For the next two and a half days, the pictures of what seemed a hopeless cause were beamed to a nation that was waiting, and praying, for the saving of Baby Jessica. And then, after 58 hours, they got their wish. A breakthrough underground, and, in the arc-lights that flooded that small yard in Midland, Texas, Jessica was brought to the surface. Bruised, bloodied, with as yet unknown injuries – but alive.

Today, exactly 20 years after that rescue, Jessica is married, a mother, and set to become a millionaire. Perhaps most remarkably of all, she is, according to those closest to her, mentally unscathed by her entombment and fame. Mercifully, she has no recollection of those two and a half days wedged in a dark, damp pipe; but, crucially, her parents – and now she herself – have studiously avoided publicity and, thence, the madness of minor celebrity.

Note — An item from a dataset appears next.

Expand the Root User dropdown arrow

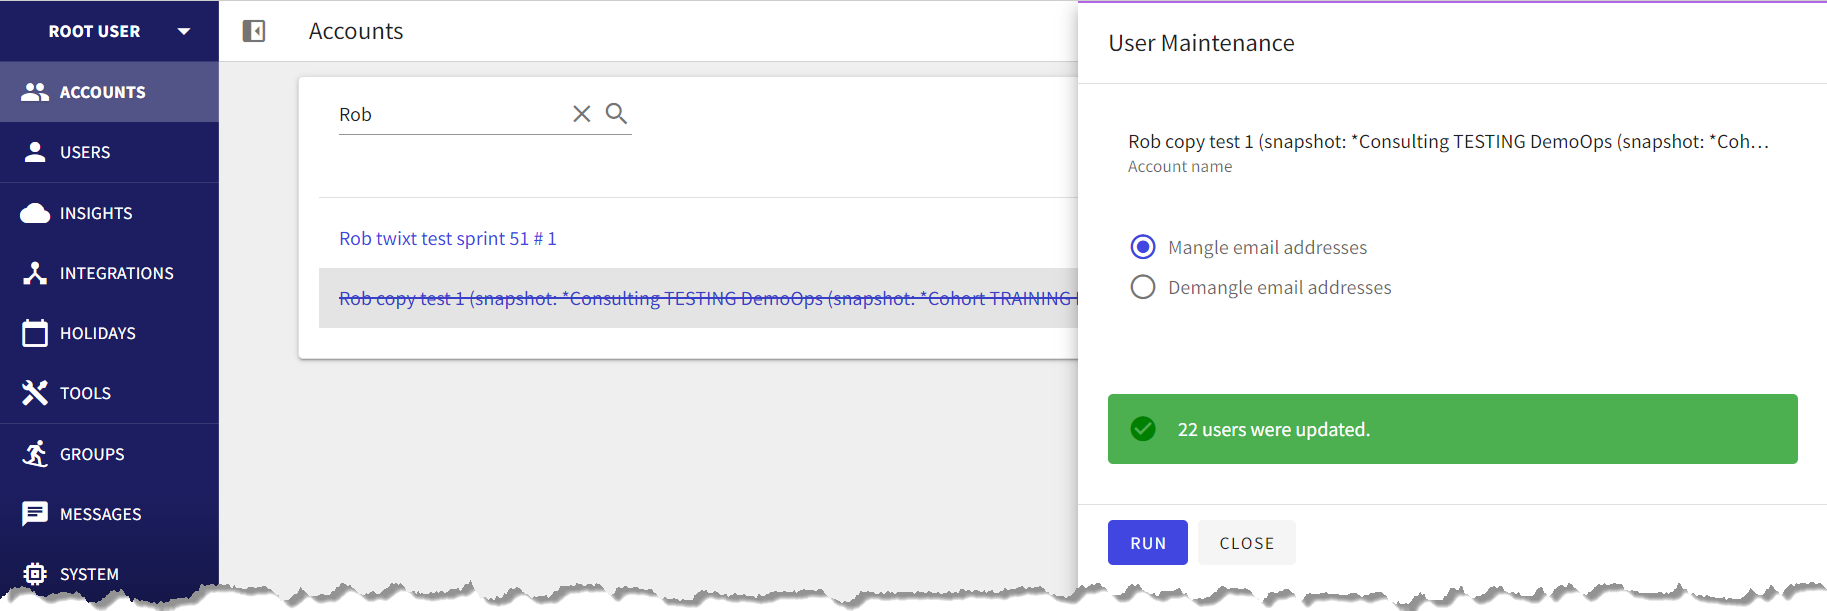(184, 31)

Jessica, despite 15 operations, nine blood transfusions, and the loss of part of her foot, grew up protected from media attention by her young parents Chip and Cissy. She skateboarded, learnt the piano and French horn, and, on the rescue's tenth anniversary, her parents – by then divorced and by no means well off – allowed Ladies Home Journal the only interview. In it, Jessica said she was bored by talk of her "incident" and, referring to the scars she bore, said, maturely: "I'm proud of them. I have them because I survived."

She graduated from high school, then married Daniel Morales in a 2006 ceremony at which she would not allow any media. Jessica gave birth to a son, Simon, and now attends college. She will, on her 25th birthday, inherit a trust fund worth a reported $1m (£490,000).

Not all the participants in her drama have fared as well. Her parents divorced; Robert O'Donnell, one of her rescuers, committed suicide eight years later (due, his brother said, to the stress and attention); and the portrayal of people in a subsequent film of the rescue split the community so badly the local mayor had to appoint a commission to settle the squabbles. But Jessica goes on. In her only ever live TV interview, given in June, she said: "It couldn't cage me then, why should it cage me now?"